» **Problem requirements**
Every record, from the first to the last, is to be printed again exactly.

» **Supplied data**
= = = = =

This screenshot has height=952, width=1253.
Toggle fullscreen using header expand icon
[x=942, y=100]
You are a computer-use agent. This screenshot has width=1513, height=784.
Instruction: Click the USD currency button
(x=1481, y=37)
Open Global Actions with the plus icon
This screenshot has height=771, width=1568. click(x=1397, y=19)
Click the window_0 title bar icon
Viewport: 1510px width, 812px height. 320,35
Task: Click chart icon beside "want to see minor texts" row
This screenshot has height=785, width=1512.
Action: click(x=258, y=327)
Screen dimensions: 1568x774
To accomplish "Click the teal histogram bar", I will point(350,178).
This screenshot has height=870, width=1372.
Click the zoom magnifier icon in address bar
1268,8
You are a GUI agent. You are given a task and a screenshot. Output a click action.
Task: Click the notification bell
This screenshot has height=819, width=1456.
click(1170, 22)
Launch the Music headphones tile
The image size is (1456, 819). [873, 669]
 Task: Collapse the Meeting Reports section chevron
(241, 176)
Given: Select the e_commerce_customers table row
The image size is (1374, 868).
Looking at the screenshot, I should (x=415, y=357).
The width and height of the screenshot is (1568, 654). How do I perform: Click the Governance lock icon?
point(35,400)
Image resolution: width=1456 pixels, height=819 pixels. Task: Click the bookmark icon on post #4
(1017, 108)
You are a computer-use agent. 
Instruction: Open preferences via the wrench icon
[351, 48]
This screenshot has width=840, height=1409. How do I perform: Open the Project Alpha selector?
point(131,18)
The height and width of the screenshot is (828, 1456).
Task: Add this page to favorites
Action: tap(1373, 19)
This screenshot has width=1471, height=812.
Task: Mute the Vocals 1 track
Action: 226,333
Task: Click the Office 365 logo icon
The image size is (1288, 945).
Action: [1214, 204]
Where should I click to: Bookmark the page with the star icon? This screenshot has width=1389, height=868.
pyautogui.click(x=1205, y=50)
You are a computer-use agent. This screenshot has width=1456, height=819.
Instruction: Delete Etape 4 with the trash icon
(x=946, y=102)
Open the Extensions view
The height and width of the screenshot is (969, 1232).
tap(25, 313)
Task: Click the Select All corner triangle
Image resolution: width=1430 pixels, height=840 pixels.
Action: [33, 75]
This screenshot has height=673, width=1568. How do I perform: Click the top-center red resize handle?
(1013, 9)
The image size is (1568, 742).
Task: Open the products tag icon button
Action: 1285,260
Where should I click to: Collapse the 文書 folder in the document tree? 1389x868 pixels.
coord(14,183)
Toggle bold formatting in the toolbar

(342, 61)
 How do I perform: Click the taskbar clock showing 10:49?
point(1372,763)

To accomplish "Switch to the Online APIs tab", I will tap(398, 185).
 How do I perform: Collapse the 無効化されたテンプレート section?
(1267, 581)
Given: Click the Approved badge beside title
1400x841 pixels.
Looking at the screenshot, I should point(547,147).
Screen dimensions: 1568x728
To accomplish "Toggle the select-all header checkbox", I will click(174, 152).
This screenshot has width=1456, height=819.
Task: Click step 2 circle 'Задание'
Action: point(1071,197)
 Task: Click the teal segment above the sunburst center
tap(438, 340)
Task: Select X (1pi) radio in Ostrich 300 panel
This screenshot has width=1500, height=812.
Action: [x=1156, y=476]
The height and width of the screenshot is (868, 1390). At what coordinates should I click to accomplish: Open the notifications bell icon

= = = = =

» **Exercise answer**
This screenshot has height=952, width=1253.
Toggle fullscreen using header expand icon
[x=942, y=100]
You are a computer-use agent. This screenshot has width=1513, height=784.
Instruction: Click the USD currency button
(x=1481, y=37)
Open Global Actions with the plus icon
This screenshot has height=771, width=1568. click(x=1397, y=19)
Click the window_0 title bar icon
Viewport: 1510px width, 812px height. 320,35
Task: Click chart icon beside "want to see minor texts" row
This screenshot has height=785, width=1512.
Action: click(x=258, y=327)
Screen dimensions: 1568x774
To accomplish "Click the teal histogram bar", I will point(350,178).
This screenshot has height=870, width=1372.
Click the zoom magnifier icon in address bar
1268,8
You are a GUI agent. You are given a task and a screenshot. Output a click action.
Task: Click the notification bell
This screenshot has height=819, width=1456.
click(1170, 22)
Launch the Music headphones tile
The image size is (1456, 819). [873, 669]
 Task: Collapse the Meeting Reports section chevron
(241, 176)
Given: Select the e_commerce_customers table row
The image size is (1374, 868).
Looking at the screenshot, I should (x=415, y=357).
The width and height of the screenshot is (1568, 654). How do I perform: Click the Governance lock icon?
point(35,400)
Image resolution: width=1456 pixels, height=819 pixels. Task: Click the bookmark icon on post #4
(1017, 108)
You are a computer-use agent. 
Instruction: Open preferences via the wrench icon
[351, 48]
This screenshot has width=840, height=1409. How do I perform: Open the Project Alpha selector?
point(131,18)
The height and width of the screenshot is (828, 1456).
Task: Add this page to favorites
Action: tap(1373, 19)
This screenshot has width=1471, height=812.
Task: Mute the Vocals 1 track
Action: 226,333
Task: Click the Office 365 logo icon
The image size is (1288, 945).
Action: [1214, 204]
Where should I click to: Bookmark the page with the star icon? This screenshot has width=1389, height=868.
pyautogui.click(x=1205, y=50)
You are a computer-use agent. This screenshot has width=1456, height=819.
Instruction: Delete Etape 4 with the trash icon
(x=946, y=102)
Open the Extensions view
The height and width of the screenshot is (969, 1232).
tap(25, 313)
Task: Click the Select All corner triangle
Image resolution: width=1430 pixels, height=840 pixels.
Action: [33, 75]
This screenshot has height=673, width=1568. How do I perform: Click the top-center red resize handle?
(1013, 9)
The image size is (1568, 742).
Task: Open the products tag icon button
Action: 1285,260
Where should I click to: Collapse the 文書 folder in the document tree? 1389x868 pixels.
coord(14,183)
Toggle bold formatting in the toolbar

(342, 61)
 How do I perform: Click the taskbar clock showing 10:49?
point(1372,763)

To accomplish "Switch to the Online APIs tab", I will tap(398, 185).
 How do I perform: Collapse the 無効化されたテンプレート section?
(1267, 581)
Given: Click the Approved badge beside title
1400x841 pixels.
Looking at the screenshot, I should point(547,147).
Screen dimensions: 1568x728
To accomplish "Toggle the select-all header checkbox", I will click(174, 152).
This screenshot has width=1456, height=819.
Task: Click step 2 circle 'Задание'
Action: point(1071,197)
 Task: Click the teal segment above the sunburst center
tap(438, 340)
Task: Select X (1pi) radio in Ostrich 300 panel
This screenshot has width=1500, height=812.
Action: [x=1156, y=476]
The height and width of the screenshot is (868, 1390). At what coordinates should I click to accomplish: Open the notifications bell icon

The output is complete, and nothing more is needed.